Customize alert messages to suit your trading plan.
Managing Positions:
Utilize the pyramiding feature to handle multiple entries and exits efficiently.
Keep track of your position sizes relative to the defined pyramiding levels.
Combining with Other Tools:
Integrate this indicator with other technical analysis tools for confirmation.
Use additional filters like volume, RSI, or MACD to enhance decision-making accuracy.
LIMITATIONS
Market Conditions: The effectiveness of the indicator may vary in highly volatile or sideways markets. Be cautious during periods of low liquidity or sudden price spikes 🌪️.
Parameter Sensitivity: Different moving average types and lengths can produce varying results. Experiment with settings to find what works best for your asset class and timeframe.
False Signals: Like any technical indicator, false signals can occur. Always confirm signals with other forms of analysis before executing trades.
NOTES
Historical Data: Ensure you have enough historical data loaded into your chart for accurate moving average calculations.

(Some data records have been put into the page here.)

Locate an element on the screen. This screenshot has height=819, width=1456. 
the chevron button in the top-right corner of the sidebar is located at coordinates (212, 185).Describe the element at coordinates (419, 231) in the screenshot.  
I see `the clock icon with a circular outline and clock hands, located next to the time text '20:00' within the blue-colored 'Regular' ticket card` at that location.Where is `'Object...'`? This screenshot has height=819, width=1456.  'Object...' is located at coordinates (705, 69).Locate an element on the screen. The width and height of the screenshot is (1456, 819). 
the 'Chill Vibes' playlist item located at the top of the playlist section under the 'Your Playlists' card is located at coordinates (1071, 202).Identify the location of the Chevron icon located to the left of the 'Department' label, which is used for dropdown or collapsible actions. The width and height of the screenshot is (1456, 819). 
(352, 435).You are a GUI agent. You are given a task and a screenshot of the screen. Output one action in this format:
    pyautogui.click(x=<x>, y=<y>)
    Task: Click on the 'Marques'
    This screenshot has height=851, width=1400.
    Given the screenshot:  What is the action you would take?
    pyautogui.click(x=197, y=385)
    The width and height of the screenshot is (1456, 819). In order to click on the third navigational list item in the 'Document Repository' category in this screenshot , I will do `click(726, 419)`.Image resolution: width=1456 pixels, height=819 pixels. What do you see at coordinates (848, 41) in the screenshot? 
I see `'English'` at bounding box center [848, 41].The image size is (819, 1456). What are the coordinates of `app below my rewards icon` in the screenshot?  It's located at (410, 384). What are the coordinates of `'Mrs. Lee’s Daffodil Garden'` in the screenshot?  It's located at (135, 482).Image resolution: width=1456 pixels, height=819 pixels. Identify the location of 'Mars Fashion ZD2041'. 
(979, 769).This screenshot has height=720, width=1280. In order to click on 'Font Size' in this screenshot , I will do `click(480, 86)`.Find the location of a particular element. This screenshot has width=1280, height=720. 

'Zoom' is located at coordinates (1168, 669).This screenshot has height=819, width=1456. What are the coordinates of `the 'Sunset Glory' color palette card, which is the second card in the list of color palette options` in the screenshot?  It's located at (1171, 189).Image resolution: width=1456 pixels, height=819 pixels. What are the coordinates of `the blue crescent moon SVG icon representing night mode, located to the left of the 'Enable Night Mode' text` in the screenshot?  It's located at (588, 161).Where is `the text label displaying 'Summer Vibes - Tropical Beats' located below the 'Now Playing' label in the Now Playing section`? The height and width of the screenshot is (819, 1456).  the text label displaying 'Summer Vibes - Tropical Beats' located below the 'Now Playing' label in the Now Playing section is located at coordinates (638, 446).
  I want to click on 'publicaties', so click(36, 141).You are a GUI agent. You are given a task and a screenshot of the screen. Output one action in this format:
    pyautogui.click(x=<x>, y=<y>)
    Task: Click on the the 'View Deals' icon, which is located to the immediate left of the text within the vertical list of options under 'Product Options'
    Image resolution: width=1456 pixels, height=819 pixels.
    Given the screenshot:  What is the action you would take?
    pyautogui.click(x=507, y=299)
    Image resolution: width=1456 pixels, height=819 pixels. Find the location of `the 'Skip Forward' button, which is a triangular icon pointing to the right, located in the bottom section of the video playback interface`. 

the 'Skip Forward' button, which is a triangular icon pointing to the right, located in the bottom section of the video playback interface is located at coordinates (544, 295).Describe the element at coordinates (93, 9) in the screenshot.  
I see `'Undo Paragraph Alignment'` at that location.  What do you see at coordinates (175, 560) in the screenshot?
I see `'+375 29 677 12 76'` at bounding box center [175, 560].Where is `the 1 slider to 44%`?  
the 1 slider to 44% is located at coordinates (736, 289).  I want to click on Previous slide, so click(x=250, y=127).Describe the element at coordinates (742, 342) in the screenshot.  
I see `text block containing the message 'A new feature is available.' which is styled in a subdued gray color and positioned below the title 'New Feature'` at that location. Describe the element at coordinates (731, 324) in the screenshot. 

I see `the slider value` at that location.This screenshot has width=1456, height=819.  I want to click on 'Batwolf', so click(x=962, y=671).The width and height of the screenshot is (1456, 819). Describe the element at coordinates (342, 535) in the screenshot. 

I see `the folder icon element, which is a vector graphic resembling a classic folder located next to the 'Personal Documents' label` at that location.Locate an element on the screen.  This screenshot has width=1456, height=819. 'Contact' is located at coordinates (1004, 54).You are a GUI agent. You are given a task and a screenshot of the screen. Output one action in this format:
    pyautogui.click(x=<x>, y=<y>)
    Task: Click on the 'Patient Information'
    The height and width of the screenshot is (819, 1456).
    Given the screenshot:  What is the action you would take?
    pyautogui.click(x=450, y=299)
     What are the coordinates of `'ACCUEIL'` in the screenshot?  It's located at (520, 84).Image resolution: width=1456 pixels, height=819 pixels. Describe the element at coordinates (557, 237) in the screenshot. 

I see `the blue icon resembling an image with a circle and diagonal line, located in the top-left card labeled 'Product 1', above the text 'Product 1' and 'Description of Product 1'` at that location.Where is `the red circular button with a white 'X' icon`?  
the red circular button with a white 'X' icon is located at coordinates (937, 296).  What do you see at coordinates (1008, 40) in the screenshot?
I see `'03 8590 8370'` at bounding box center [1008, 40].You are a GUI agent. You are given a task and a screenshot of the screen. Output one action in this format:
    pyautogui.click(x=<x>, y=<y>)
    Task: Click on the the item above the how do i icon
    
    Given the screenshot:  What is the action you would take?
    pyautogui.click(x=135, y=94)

Backtesting: Thoroughly backtest the indicator on various assets and timeframes using demo accounts before deploying it in live trading environments 🔍.
Customization: Feel free to adjust colors, line widths, and label styles to better fit your chart aesthetics and personal preferences.
EXAMPLE STRATEGIES
Trend Following: Use the indicator to ride trends by entering positions when the fast MA crosses above/below the slow MA and exiting when the opposite occurs.
Mean Reversion: Identify overbought/oversold conditions by combining the indicator with oscillators like RSI or Stochastic. Enter counter-trend positions when the moving averages diverge significantly from the mean.
Scalping: Apply tight moving average settings to capture small, quick profits in intraday trading. Combine with volume indicators to filter out weak signals.